Dal punto di vista strettamente teorico: relazionalità imposta e maschilismo di ritorno
Esistono luoghi di incontro di “politica mista” in cui iniziare un proficuo discorso sulle relazioni tra i generi e, anche se non ci fossero, si potrebbero trovare innumerevoli momenti per permettere tali scambi. Ci sfugge la necessità di questa pratica inclusiva, dal momento che – come abbiamo già ribadito – i luoghi di pratica politica condivisa ci sono, sono numerosi e si possono costruire come separati da ciò che sono stati Paestum 1976, Paestum 2012 e da ciò che sarà Paestum 2013.
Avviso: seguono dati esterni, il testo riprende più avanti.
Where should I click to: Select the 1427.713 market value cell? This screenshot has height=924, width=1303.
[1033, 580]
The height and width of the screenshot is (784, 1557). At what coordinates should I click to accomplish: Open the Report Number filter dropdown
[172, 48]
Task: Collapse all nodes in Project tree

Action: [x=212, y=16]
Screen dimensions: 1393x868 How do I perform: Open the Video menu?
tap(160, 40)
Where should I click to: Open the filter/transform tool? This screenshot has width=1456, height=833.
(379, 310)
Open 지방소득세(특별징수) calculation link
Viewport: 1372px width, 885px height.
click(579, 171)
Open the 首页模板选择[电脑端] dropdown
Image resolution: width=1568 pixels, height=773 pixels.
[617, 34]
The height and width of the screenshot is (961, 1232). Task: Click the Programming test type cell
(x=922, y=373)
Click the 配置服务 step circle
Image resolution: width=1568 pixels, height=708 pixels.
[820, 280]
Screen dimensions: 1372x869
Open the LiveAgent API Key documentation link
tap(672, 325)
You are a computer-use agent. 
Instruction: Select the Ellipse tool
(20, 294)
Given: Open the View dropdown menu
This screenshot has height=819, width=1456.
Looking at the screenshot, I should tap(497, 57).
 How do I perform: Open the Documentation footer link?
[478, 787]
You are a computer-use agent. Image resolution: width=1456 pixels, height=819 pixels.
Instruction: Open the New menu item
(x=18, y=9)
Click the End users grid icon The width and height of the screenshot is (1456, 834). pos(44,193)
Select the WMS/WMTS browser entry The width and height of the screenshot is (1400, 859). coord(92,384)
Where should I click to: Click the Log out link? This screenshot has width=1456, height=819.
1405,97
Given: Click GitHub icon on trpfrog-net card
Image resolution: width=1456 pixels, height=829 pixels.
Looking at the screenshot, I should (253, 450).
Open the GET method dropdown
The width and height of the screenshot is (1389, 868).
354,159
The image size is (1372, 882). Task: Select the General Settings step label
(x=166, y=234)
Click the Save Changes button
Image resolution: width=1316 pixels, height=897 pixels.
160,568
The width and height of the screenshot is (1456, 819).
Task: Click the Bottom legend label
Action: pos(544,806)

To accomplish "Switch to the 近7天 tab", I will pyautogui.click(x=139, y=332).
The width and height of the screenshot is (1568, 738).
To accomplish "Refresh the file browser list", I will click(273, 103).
Le richiesta di far partecipare gli uomini ad un evento simbolico come Paestum, il fatto che tale richiesta non sia partita da degli uomini in prima persona ma che sia partita da delle donne che si fanno fautrici di un’inclusione che ci appare come non richiesta, assume a nostro avviso i connotati paradossali di una richiesta di legittimazione, quasi che la relazione con l’altro genere sia elemento essenziale per rendere completo e intero/integro il nostro discorso, la nostra presa di parola.
Inoltre, e strettamente collegato a questo ci sembra necessario sottolineare che gli argomenti proposti nella lettera di invito a Paestum non rappresentano affatto un insieme di tematiche “femminili”, affari “privati” di minoritaria importanza rispetto alla grandezza degli alti e pubblici temi “maschili”. Sono invece temi eminentemente politici di cui prendere consapevolezza in un modo e in un tempo separato rispetto a quella politica che non li considera, e che si misura sempre sul e con il neutro maschile. Considerare tali tematiche – che da un lato non saranno esaustive degli argomenti di discussione, dall’altro ci paiono tematiche legate al vivere (in questo senso allora ritorna il primum vivere di Paestum 2012) – come “femminili”, significa leggere con occhio maschile l’idea di che cosa sia il mondo. Il mondo sono anche le donne. Come potremmo prenderne consapevolezza se non dimostrandocelo direttamente e autonomamente? Perché per “fare mondo” dovremmo avere bisogno di (pochi) uomini chiamati in qualche modo a darci completezza? Peraltro, è evidente il paradosso: verrebbero solo uomini “selezionati”, con i quali, in un modo o nell’altro, c’è già una forma di sintonia, o che comunque avrebbero un guadagno politico ad essere presenti. È davvero questo che serve ora a noi donne?
Conclusione
La generazione cui apparteniamo teme che il separatismo sia una pratica vecchia e passata di moda. Pure la generazione cui non apparteniamo teme che il separatismo sia una pratica vecchia e passata di moda! Per entrambe sono in gioco tanti fattori, ma forse è uno quello che condividono: l’illusione che, includendo gli uomini, si possa in qualche modo “fare di più”, compiere “un passo in avanti”. Noi crediamo che non sia così. Non si tratta di scappare dal conflitto con gli uomini, né di cercare conforto nella piacevolezza dello stare tra donne. Bensì della convinzione che, se la rivoluzione femminista parte da sé, è rafforzando questa possibilità che si muove quel passo in avanti che stiamo cercando.
Si è detto che è necessario assumersi la responsabilità – se vi sono le condizioni – di invitare gli uomini a Paestum, ebbene noi non possiamo assumerci tale responsabilità perché non c’è la convinzione che tale inclusione possa essere proficua e arricchente, ma c’è piuttosto il timore di perdere parte della spinta radicale originaria tipica del discorso fra donne in uno dei (pochi) luoghi in cui esso avviene. La rivoluzione necessaria che parte da noi, e che parte anche quest’anno da Paestum, a nostro avviso, non deve prevedere la partecipazione degli uomini, perché vogliamo che rimanga e che sia ancora un luogo simbolico e uno spazio di relazioni tra donne.